In Dhaka, at least 20 hostages died in an 11-hour siege that ended when Bangladeshi security forces stormed the up-market Holey Artisan Bakery, killing six of the gunmen who had hacked the mainly foreign breakfast patrons to death and capturing a seventh alive. IS claimed the attack almost immediately. “Islamic State commandos attack a restaurant frequented by foreigners in the city of Dhaka in Bangladesh,” according to a news link associated with IS, which also posted photographs of what purported to be the bodies of foreigners who had been killed – apparently transmitted to IS from the restaurant.
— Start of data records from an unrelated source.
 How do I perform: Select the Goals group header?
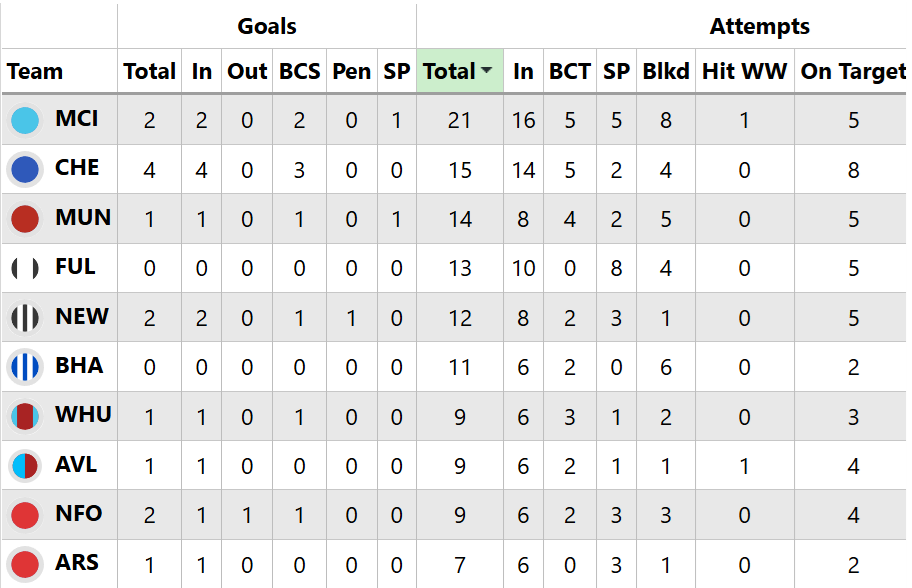click(266, 26)
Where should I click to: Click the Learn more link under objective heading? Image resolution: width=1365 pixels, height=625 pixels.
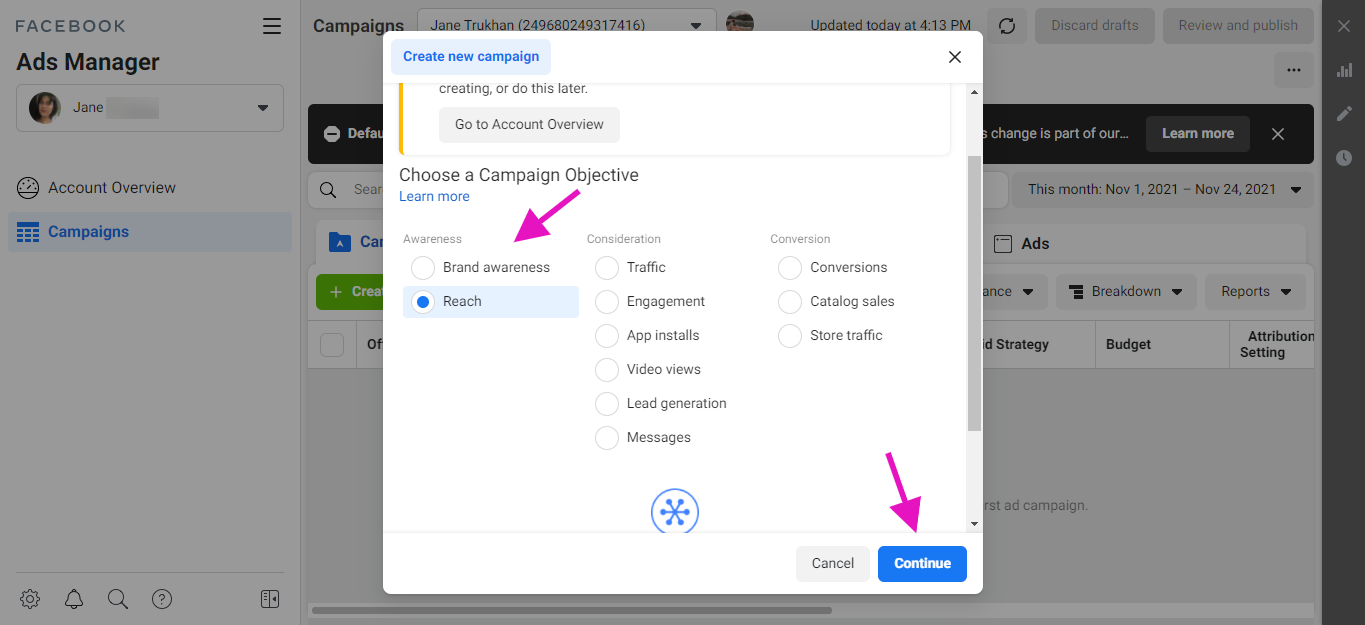(434, 197)
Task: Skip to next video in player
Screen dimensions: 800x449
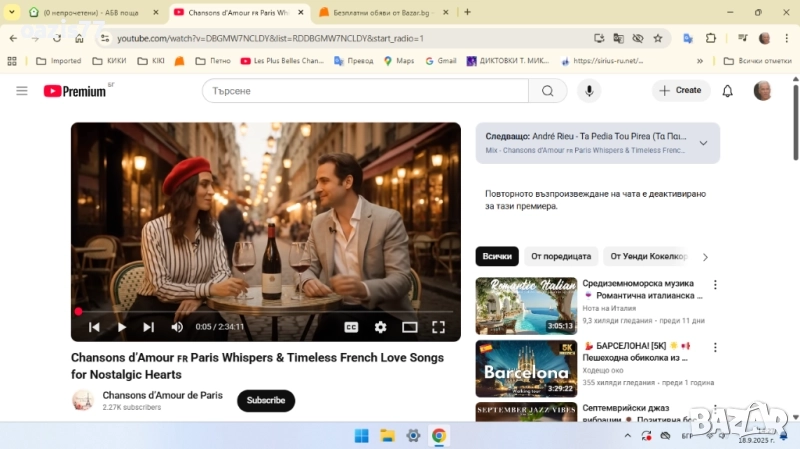Action: coord(148,327)
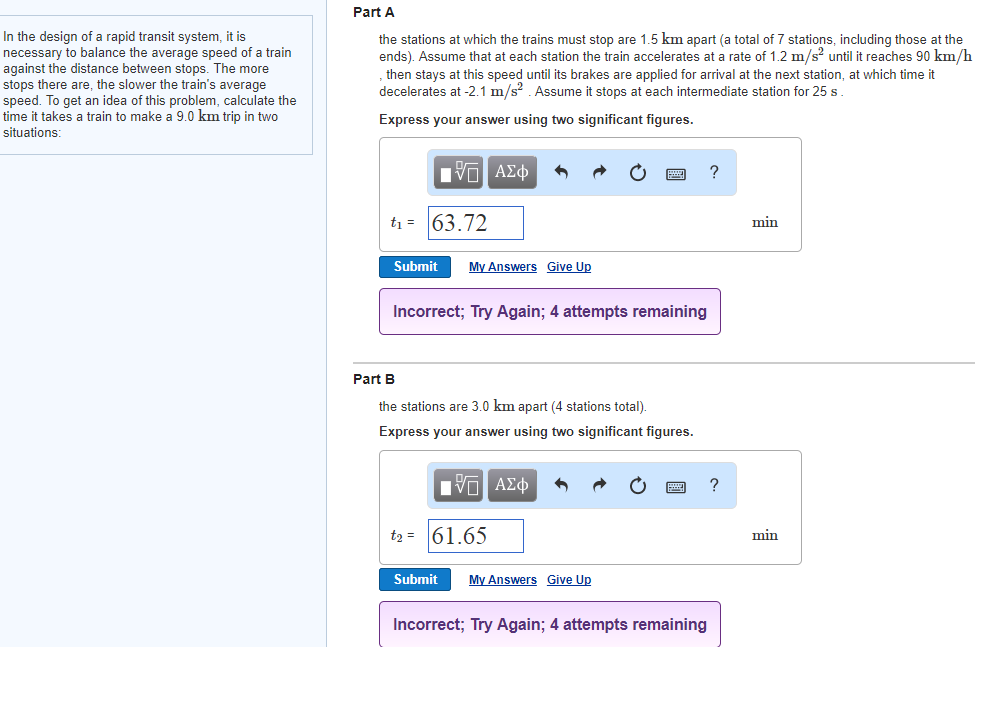The width and height of the screenshot is (984, 719).
Task: Submit the Part B answer
Action: [x=415, y=580]
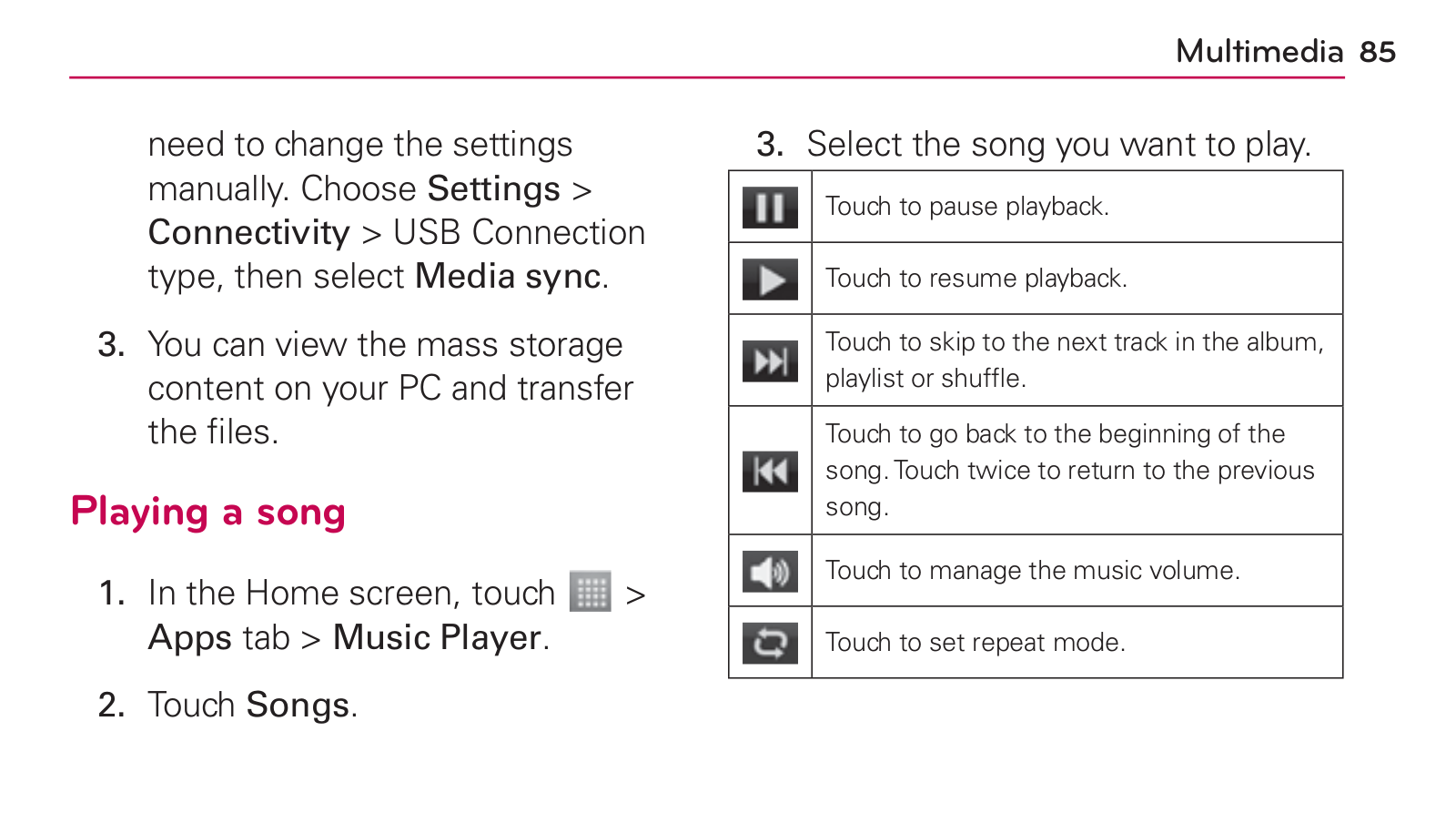The image size is (1456, 833).
Task: Click the 'Multimedia' header text
Action: coord(1259,52)
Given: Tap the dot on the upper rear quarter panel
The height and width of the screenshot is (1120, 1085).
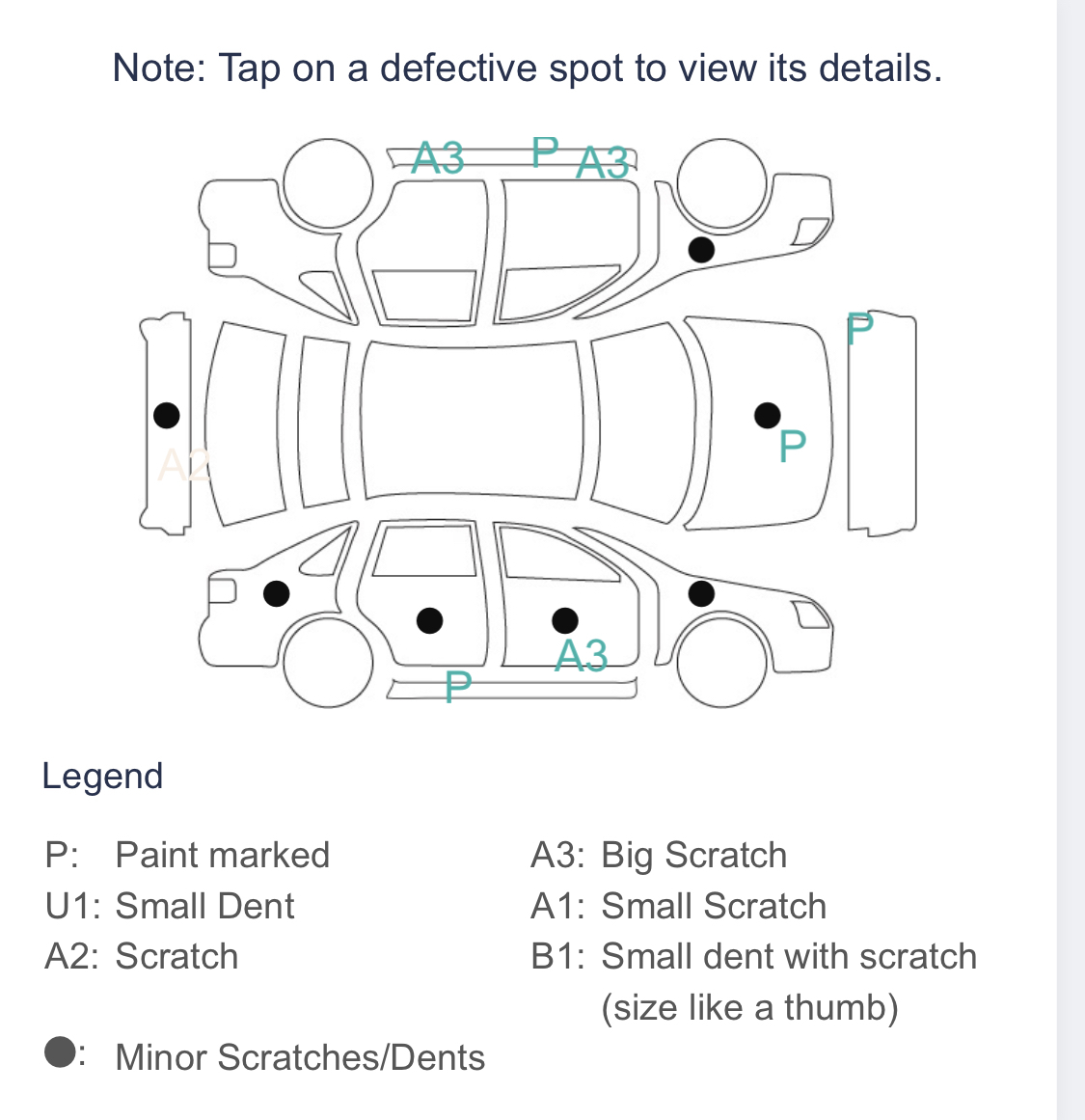Looking at the screenshot, I should click(x=701, y=250).
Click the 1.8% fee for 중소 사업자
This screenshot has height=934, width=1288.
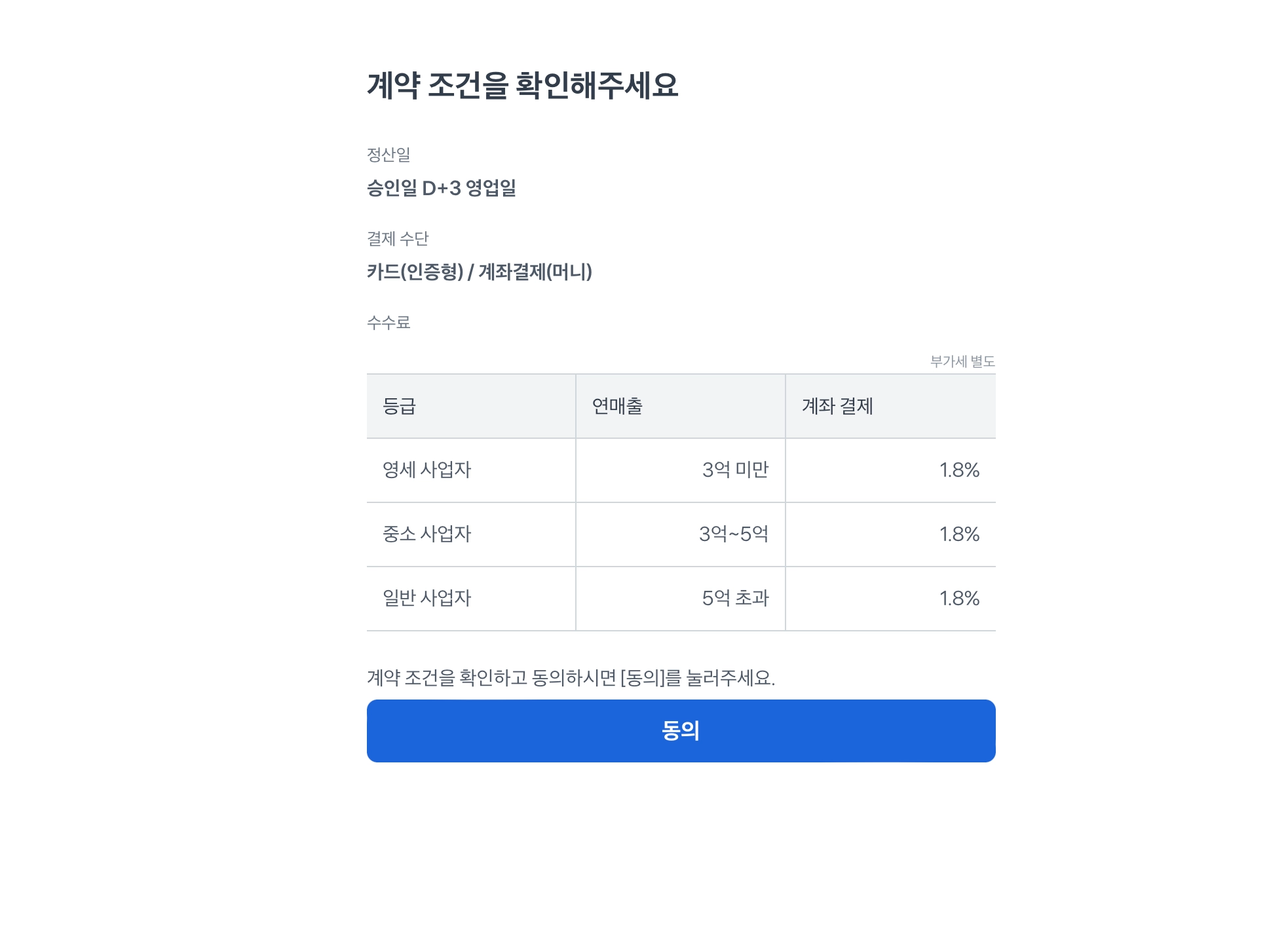click(x=959, y=534)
In his final State of the Union address, Barak Obama mentioned that the ISIS does not pose a threat to the US. This comes at a time when we have witnessed three back-to-back attacks, one in Istanbul then in Dhaka and then Baghdad. Over the past six months we have seen a string of ISIS-led attacks in Paris and Brussels — all proving the serious threat the group poses. Looking at what has transpired over the last six months; Obama’s statement cannot be farther from the truth.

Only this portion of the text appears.